Nobody Knows





第二部


5



 日増しに気温が高くなっていく。
 ナミが言ったとおり、夏島まであと数日なのだろう。じわじわと纏わり付くような暑さになってきた。比例して、チョッパーがぐったりとしてくる。毛皮にはさぞかし辛いのだろう。
「おいチョッパー、大丈夫か? 昼飯食ったらプール作ってやるよ」
「……うん、ありがとう、ウソップ……」
「うっひょー! プール! プール!」
「って、おめェが喜んでどうすんだルフィ!」
「だって、あっちィんだもんよー」
「まあ、確かに暑いわよね」
 ナミがテーブルを拭きながら言うと、ウソップが顔を上げた。
「あと何日で着くんだ? ナミ」
「……三日よ」
 ちらりと、答えたナミがサンジを見たのを、ゾロは見逃さなかった。彼女の目には、明らかに焦りが浮かんでいた。大丈夫、大丈夫と思い続けていても不安なのだろう。
「さ、出来たわ」
 キッチンから目を離して、本日の調理担当であるロビンが振り返った。
「めっしー!」
 とルフィが勢いよく両手を上げると、ウソップが立ち上がった。サンジも立ち上がって、食器棚へと向う。
「何を作ったんだ、ロビン?」
「ポトフよ」
「……このあっつい時にかよ」
 ウソップが力なく突っ込むと、ロビンは少しばかり不服そうな顔をした。
「あら、暑いときには暑い食べ物が良いのよ。冷たいものばかりとって、体を冷やしすぎると良くないんですって」
「誰の受け売りだあ? それ」
「……秘密よ」
 ロビンは背中を向けているサンジへ目線を投げた。ウソップは瞬時に気づいて、言葉を飲み込んだようだった。

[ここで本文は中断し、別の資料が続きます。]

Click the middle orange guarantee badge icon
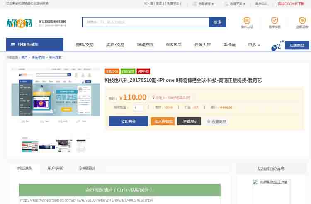 tap(274, 20)
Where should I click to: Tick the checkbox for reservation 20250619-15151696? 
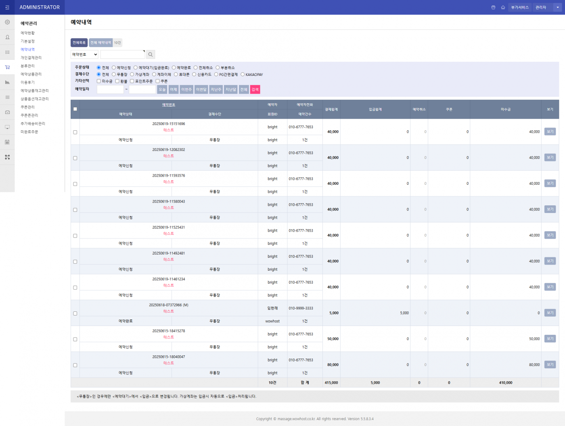click(75, 132)
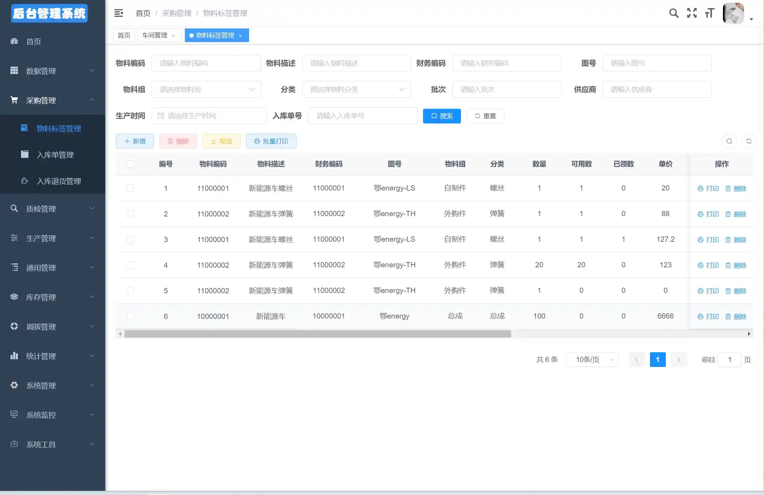The image size is (764, 495).
Task: Open the 物料组 dropdown selector
Action: [206, 89]
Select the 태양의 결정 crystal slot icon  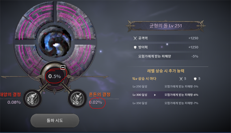coord(32,99)
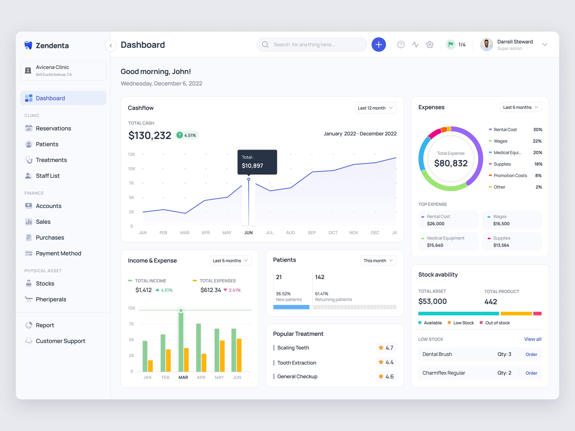
Task: Open the settings gear in the header
Action: [430, 44]
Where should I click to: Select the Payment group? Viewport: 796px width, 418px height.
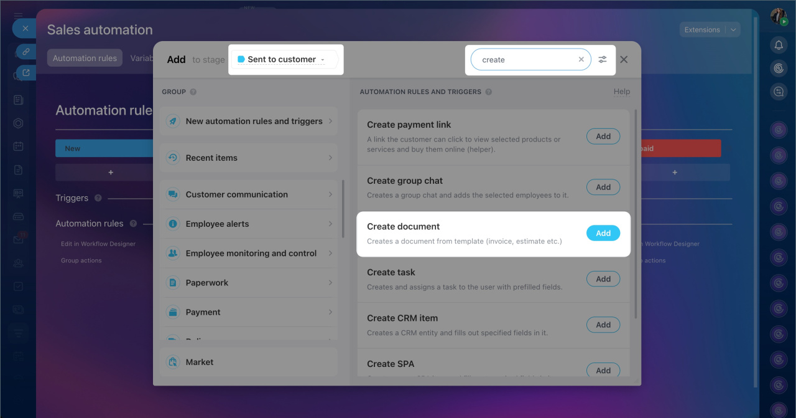click(x=249, y=312)
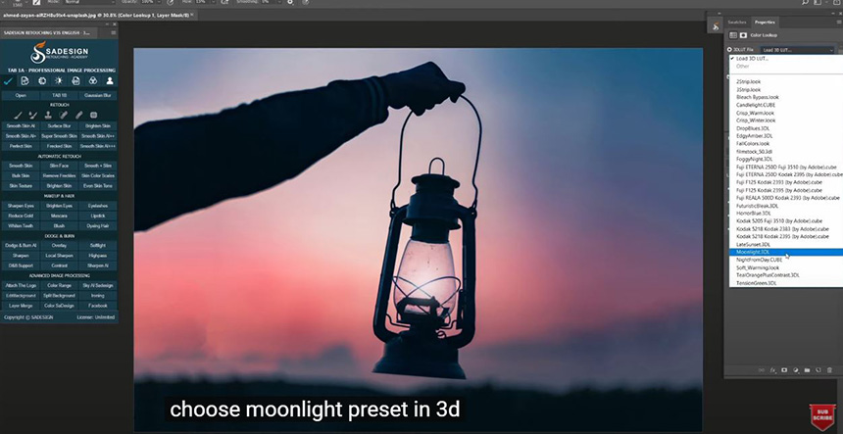Viewport: 843px width, 434px height.
Task: Click the checkmark icon in SaDesign panel
Action: pyautogui.click(x=8, y=81)
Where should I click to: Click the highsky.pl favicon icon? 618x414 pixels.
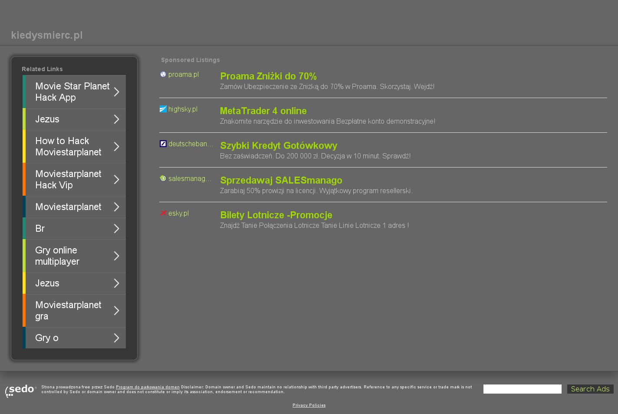click(163, 109)
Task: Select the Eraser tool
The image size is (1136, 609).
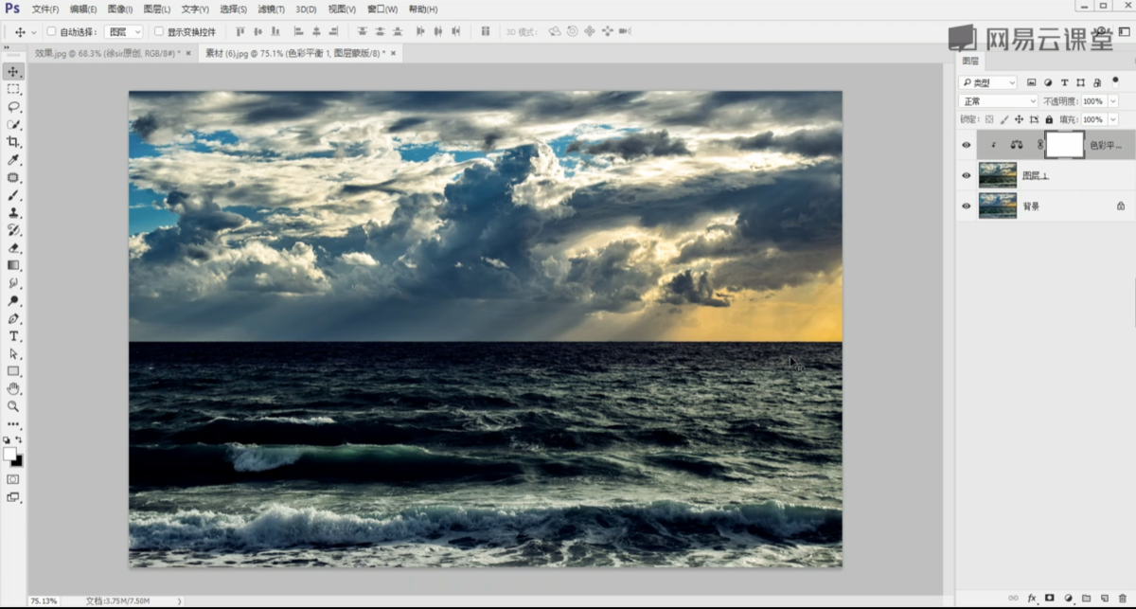Action: (x=13, y=248)
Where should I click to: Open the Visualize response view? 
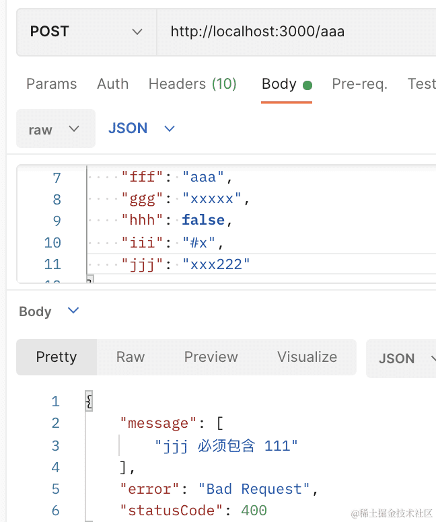click(x=307, y=357)
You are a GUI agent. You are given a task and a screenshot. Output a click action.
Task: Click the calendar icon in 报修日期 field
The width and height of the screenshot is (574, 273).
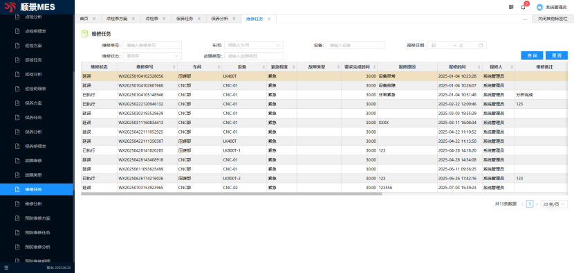pos(481,46)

 サンジは聞こえていたのかもしれないが、まるで何も聞こえていないという風に、コップを卓上に並べていた。
 深皿によそって人数分を配って、食事が始まった。
 ロビンが作るのは初めてだったが、ポトフはとてもよく出来ているように見えた。野菜は崩れていたが、食欲をそそる匂いだ。
「……う」
 が、人さじすくって飲んだクルーは、ロビンを除いて全員が動きを止めた。ゾロはワンテンポ遅れていたので、口に入れずにすんだ。

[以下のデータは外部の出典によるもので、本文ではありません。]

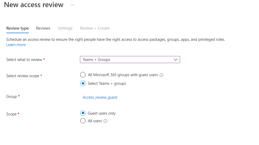Screen dimensions: 259x145
Task: Choose the All users scope radio button
Action: (83, 121)
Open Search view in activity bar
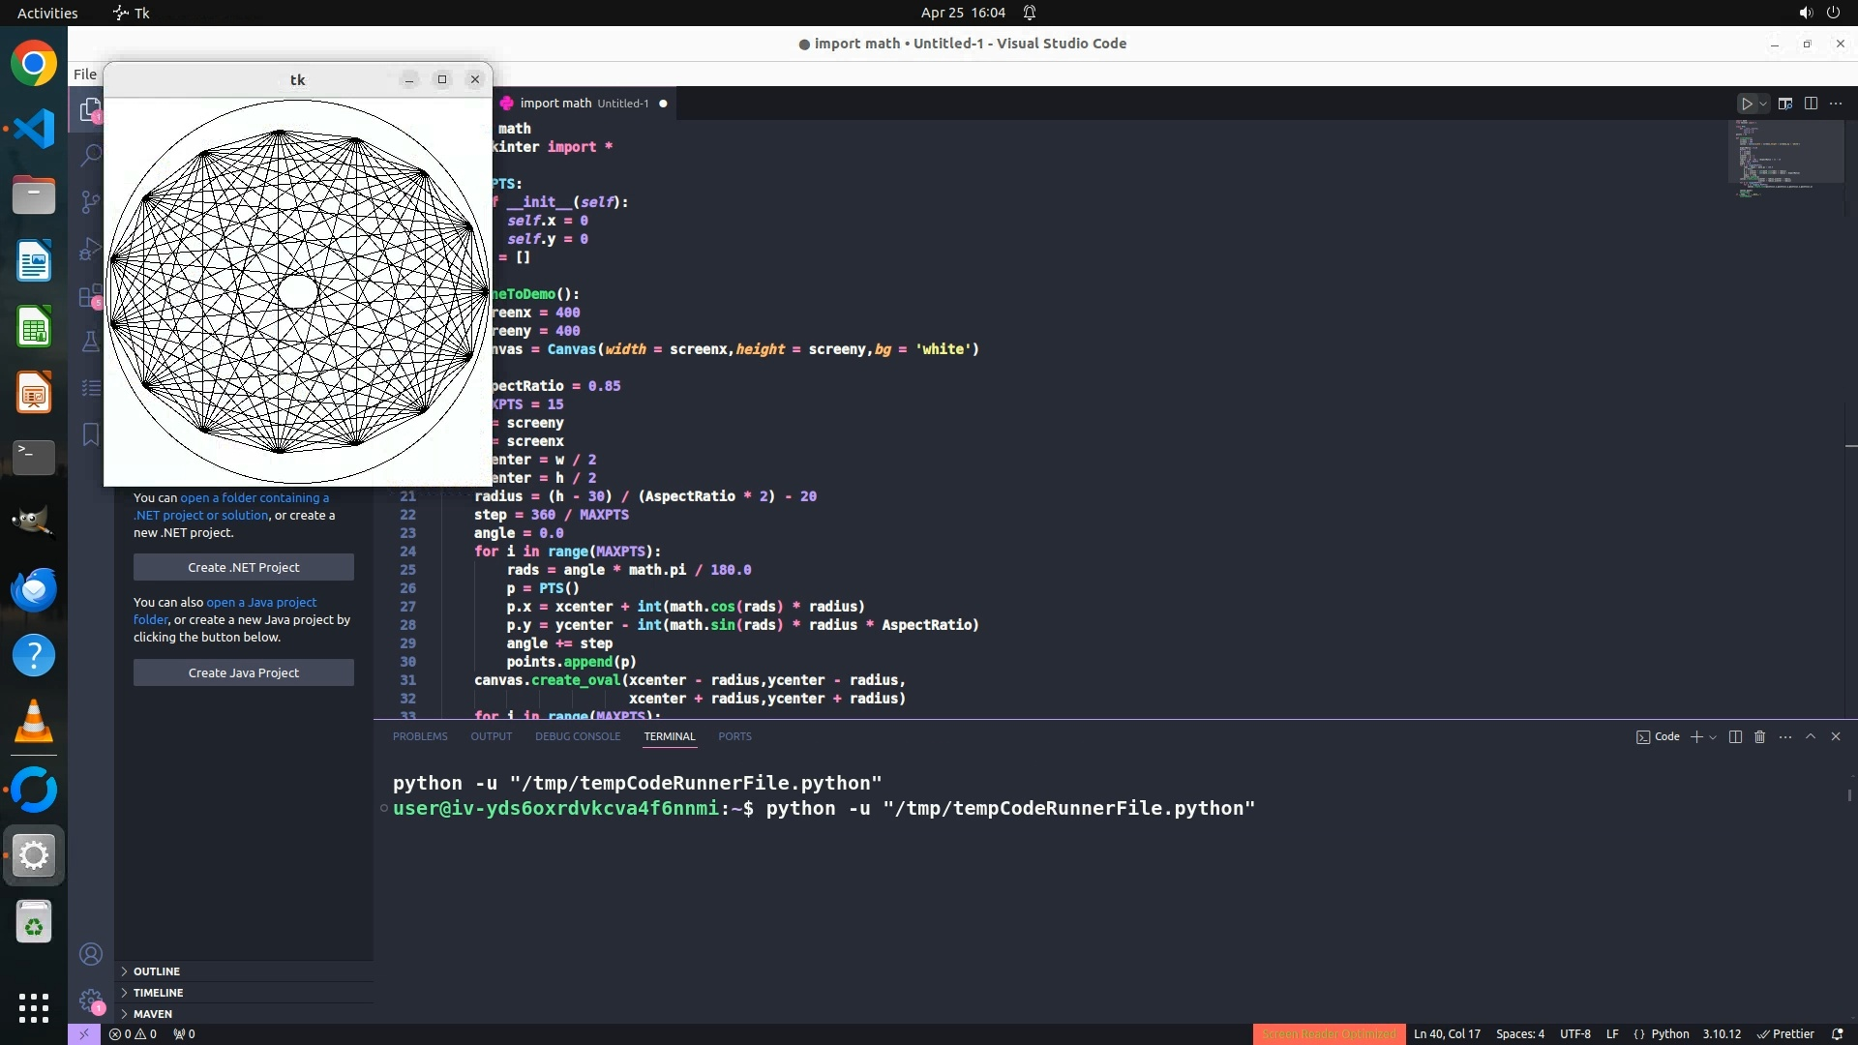Screen dimensions: 1858x1045 click(90, 155)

 固まっていた面々が、無言でスプーンを置き、水をごくごくと飲んだ。製作者のロビンだけが躊躇いなく口をつけている。
「なななななんで食べれるのよロビン……!」
「か、辛い……っ! 辛いぞっ! あと苦い!」
 ナミとチョッパーが悲鳴を上げ、ウソップはしばらく「うえええ」と口元を押さえた後、心底不思議そうにロビンを見た。
「どうしてこの見た目から、こんな味になるんだ?」
「……どんな味だよ」
「いいから食ってみろよ、ゾロ」
 見た目は完全にちゃんと、ポトフである。ゾロは一さじ口に入れて、うっと唸った。
 チョッパーが言ったように、辛い。そして後味が苦い。一番強く感じるのは辛みだが、唐辛子とは違うような辛さだった。
「……芥子か?」
「あら、よくわかったわね、剣士さん」
 いっそすがすがしいくらいにっこりと、ロビンは笑った。
「芥子を入れる意味がわかんないんだけど!」
「んじゃこの苦いのはなんだっ!?」
「調味料棚にあったものを入れてみたのよ。私もよくわからなかったのだけど」
「わかんないものを入れないでよっ!」
「なななななら、この苦いのはなんだ? おれ、なんか鼻がおかしくなりそうだ……」
 チョッパーが鼻を押さえているので、ゾロは自分の分の水を分けてやった。獣の嗅覚ではきついのだろう、涙目になっていた。
「ゴーヤの粉末かな」
 解決は思わぬところからやってきた。え、とナミが振り返る。視線の先にはサンジがいた。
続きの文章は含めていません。